Книжный шкаф, оказавшийся на поверку замаскированной дверцей, был приоткрыт, и, заглянув в открывшийся тайник, Трое узрели обширный чулан.

— Тут целая комната! — удивленно ухнула Даша. — Эта малая пыталась у нас что-то спереть. Но не успела.

Землепотрясная подняла распластавшуюся на паркете тетрадь с нитяным «языком» закладки. К «языку» был привязан большой древний ключ.

— Дрянь малолетняя, — охарактеризовала исчезнувшую Катя, открывая шкаф-дверцу пошире.

Слева поместился обширный и разномастный гардероб.

Плотно спрессованная одежда, словно позаимствованная из костюмерной какого-то театра. Черная монашеская ряса в соседстве с манерно-лиловым боа. Золотокняжеское платье из тяжелой, подбитой мехом парчи и оборчатый, как кремовое пирожное, легкомысленно-розовый капот, прислонившийся к полосатому пиджаку Остапа Бендера. Вверху, на антресолях, громоздились пирамиды шляпных картонок.

Справа чулан исполосовали деревянные полки.

Одна из них была забита толстыми «кирпичами» денежных пачек — «кирпичная кладка» была неровной: кто-то впопыхах схватил несколько штук.

— Она украла у нас деньги. — Катя взяла в руки увесистый и длинный «кирпичик». — Но они старые. — С верхней купюры на Екатерину Михайловну взирала одутловатая персона Екатерины II. — Зачем они ей нужны?

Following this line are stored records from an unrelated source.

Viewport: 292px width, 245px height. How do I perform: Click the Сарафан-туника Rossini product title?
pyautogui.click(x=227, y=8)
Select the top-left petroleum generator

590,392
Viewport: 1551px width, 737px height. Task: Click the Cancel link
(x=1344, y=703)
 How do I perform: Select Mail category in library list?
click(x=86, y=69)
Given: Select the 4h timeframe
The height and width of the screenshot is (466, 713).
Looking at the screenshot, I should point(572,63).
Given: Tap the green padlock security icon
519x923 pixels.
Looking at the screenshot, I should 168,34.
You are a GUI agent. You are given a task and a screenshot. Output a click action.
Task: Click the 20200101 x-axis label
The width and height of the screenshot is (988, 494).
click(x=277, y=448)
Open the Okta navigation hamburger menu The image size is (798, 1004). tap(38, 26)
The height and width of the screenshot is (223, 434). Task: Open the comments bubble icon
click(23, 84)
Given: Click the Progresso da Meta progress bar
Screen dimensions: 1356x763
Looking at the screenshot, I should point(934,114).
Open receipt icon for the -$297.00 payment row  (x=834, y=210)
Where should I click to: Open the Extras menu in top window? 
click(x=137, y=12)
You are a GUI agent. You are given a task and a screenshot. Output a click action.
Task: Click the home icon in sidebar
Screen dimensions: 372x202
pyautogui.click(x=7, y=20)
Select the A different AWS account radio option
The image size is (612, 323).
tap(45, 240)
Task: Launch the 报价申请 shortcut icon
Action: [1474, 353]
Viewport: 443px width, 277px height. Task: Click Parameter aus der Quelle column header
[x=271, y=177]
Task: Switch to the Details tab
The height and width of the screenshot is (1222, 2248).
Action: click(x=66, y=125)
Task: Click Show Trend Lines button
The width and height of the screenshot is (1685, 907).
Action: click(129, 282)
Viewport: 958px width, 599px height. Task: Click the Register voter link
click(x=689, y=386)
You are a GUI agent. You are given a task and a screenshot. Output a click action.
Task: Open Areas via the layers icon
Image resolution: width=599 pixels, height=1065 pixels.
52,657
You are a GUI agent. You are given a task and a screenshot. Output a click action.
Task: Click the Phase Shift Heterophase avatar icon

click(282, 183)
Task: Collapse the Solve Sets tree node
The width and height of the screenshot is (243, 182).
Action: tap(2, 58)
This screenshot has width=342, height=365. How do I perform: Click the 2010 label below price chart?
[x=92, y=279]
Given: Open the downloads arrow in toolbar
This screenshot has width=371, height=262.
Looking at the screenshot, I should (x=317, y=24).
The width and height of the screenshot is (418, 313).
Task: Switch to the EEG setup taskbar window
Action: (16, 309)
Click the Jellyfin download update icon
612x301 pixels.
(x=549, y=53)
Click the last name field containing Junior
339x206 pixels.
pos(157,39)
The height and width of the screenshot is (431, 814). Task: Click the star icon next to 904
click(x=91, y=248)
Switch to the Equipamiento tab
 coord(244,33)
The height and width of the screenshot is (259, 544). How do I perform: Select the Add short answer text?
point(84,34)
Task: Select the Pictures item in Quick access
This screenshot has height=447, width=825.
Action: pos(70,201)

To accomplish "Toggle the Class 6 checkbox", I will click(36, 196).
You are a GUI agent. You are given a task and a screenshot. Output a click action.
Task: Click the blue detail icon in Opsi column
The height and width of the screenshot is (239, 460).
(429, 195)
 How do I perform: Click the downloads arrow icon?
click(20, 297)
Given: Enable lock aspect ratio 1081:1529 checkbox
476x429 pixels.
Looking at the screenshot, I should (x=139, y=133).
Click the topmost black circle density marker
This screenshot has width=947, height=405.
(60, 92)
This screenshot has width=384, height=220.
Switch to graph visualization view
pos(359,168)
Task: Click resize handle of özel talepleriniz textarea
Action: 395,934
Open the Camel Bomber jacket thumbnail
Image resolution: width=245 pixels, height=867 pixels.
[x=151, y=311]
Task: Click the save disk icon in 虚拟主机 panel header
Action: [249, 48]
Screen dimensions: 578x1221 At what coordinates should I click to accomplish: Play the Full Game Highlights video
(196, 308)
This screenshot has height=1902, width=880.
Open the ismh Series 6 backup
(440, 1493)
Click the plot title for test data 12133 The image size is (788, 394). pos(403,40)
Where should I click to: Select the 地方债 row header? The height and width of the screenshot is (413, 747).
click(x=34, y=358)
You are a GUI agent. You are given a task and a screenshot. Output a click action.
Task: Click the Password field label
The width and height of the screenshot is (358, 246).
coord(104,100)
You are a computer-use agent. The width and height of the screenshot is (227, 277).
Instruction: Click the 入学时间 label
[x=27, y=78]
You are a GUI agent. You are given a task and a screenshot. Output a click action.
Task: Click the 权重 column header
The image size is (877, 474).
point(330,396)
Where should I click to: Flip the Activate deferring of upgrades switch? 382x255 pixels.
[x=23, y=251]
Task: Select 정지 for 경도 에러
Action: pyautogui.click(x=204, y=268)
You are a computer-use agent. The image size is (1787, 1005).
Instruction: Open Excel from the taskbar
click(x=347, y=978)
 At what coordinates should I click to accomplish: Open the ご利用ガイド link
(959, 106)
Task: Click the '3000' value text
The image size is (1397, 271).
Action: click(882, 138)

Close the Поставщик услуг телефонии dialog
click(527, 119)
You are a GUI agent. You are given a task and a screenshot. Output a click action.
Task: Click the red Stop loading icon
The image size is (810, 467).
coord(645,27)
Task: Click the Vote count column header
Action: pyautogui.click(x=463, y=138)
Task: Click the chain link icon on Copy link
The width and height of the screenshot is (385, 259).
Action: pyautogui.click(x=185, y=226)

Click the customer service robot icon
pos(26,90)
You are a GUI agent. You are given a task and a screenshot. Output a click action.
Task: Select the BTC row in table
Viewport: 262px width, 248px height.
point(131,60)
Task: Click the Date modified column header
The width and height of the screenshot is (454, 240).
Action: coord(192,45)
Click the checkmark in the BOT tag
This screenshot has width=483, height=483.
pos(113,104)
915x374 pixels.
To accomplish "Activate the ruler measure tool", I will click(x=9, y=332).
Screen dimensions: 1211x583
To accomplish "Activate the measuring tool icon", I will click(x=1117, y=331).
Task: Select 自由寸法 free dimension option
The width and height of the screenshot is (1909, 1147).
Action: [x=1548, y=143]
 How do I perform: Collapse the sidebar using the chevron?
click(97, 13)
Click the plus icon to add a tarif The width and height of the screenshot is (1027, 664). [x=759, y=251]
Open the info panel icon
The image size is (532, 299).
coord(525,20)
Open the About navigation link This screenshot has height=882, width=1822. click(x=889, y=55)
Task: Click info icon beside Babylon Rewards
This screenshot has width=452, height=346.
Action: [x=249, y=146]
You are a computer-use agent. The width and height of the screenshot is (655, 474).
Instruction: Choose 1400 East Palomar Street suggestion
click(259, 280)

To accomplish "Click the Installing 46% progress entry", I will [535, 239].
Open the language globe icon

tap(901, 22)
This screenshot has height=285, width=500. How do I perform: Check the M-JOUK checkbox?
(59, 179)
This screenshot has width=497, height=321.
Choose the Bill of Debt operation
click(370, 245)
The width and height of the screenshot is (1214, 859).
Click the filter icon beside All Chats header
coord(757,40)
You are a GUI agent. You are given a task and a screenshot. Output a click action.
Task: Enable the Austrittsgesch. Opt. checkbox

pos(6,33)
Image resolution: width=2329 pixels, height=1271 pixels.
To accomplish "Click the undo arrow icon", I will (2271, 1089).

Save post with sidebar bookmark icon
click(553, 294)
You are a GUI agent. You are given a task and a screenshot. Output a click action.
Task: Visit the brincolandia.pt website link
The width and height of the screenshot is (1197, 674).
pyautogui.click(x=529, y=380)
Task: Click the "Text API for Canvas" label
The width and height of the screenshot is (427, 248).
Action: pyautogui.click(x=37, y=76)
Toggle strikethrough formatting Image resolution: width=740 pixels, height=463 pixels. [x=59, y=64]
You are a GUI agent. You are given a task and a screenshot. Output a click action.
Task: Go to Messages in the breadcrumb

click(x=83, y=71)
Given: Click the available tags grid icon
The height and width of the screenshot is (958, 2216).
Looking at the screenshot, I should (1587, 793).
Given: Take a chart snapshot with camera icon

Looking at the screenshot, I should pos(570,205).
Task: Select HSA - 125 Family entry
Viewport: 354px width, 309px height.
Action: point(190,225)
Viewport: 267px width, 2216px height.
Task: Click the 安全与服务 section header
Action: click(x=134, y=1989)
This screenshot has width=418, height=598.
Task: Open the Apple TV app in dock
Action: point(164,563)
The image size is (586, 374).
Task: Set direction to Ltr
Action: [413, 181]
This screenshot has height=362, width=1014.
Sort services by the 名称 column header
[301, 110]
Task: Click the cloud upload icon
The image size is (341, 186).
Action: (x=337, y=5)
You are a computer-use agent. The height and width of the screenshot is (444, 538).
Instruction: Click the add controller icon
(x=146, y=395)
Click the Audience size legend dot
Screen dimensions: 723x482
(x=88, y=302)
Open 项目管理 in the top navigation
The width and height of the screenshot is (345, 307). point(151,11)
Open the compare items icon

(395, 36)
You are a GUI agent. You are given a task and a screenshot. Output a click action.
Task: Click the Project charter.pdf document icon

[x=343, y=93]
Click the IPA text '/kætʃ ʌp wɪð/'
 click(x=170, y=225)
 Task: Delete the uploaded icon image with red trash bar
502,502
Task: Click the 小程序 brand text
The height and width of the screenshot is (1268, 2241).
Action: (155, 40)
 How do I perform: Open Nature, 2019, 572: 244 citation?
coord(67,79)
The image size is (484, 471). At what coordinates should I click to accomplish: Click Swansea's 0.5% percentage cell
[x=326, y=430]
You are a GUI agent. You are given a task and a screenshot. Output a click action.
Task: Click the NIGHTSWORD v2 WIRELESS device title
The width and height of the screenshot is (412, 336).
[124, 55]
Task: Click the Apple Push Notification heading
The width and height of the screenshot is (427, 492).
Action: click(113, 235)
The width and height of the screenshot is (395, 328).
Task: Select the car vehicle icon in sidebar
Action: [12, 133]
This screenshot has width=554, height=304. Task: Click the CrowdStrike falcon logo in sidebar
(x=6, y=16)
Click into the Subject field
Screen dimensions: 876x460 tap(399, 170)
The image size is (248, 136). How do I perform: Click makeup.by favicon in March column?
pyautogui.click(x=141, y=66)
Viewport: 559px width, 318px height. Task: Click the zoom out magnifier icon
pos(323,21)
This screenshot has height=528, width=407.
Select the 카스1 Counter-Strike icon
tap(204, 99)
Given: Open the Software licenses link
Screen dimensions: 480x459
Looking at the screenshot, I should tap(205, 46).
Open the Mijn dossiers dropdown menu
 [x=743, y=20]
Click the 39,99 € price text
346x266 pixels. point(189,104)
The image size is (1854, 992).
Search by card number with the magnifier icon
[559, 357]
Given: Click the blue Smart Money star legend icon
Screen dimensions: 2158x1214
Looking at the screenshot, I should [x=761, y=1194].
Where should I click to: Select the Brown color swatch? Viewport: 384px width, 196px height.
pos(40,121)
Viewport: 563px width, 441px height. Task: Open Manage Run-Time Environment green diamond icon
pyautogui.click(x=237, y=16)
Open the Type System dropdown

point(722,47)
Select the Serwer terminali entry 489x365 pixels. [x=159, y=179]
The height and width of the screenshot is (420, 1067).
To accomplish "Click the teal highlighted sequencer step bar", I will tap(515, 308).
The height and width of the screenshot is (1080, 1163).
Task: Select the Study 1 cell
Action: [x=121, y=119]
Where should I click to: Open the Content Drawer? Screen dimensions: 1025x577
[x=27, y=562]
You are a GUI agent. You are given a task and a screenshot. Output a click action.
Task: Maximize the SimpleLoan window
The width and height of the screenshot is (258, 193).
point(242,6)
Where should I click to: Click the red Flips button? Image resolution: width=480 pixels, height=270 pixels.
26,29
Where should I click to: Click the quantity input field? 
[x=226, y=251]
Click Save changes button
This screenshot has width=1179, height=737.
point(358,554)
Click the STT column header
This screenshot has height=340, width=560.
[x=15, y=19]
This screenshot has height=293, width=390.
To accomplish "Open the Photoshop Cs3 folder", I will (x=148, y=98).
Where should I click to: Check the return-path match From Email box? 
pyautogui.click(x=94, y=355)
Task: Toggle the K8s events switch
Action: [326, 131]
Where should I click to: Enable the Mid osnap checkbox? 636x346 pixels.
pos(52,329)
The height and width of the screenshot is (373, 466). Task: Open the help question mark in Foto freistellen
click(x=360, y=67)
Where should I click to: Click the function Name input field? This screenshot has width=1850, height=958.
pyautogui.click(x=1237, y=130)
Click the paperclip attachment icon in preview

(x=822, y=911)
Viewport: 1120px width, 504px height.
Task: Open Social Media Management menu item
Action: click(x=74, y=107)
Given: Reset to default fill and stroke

— А тут какая-то математика дикая. — Даша листала поднятую с пола тетрадь. — Цифры. Формулы. Полная хрень.

— Нет! — громко сказала Маша. — Она у нас что-то украла! Что-то очень важное!

— С чего ты взяла? — Даша Чуб опустила тетрадку.

— Почему ты так думаешь? — Катя забыла про тезку-императрицу.

— Смотрите! — драматическим жестом Маша указала им на каминную полку.

— О боже! — трагически ойкнула Даша. — Опять! Только не это!

Глава вторая,

в которой объявляют войну

Брыксы — древний обряд исполнения мужем любых капризов и желаний жены в день Петровок… в этот день киевские ведьмы отправлялись на шабаш, а «простым смертным киевлянкам позволялось немного отвести душу на своих мужьях и побеситься».

Журналист С. Ярон утверждал, что видел в Киеве брыксы еще в 1880 году. «Процессия состояла в том, — писал он, — что молодуха сидела в санках, которые тянул ее муж, понуждаемый длинной веткой орешника. Отправлялись обычно к кабачку, но молодуха требовала водку себе и приказывала распить ее в том месте, где она пожелает».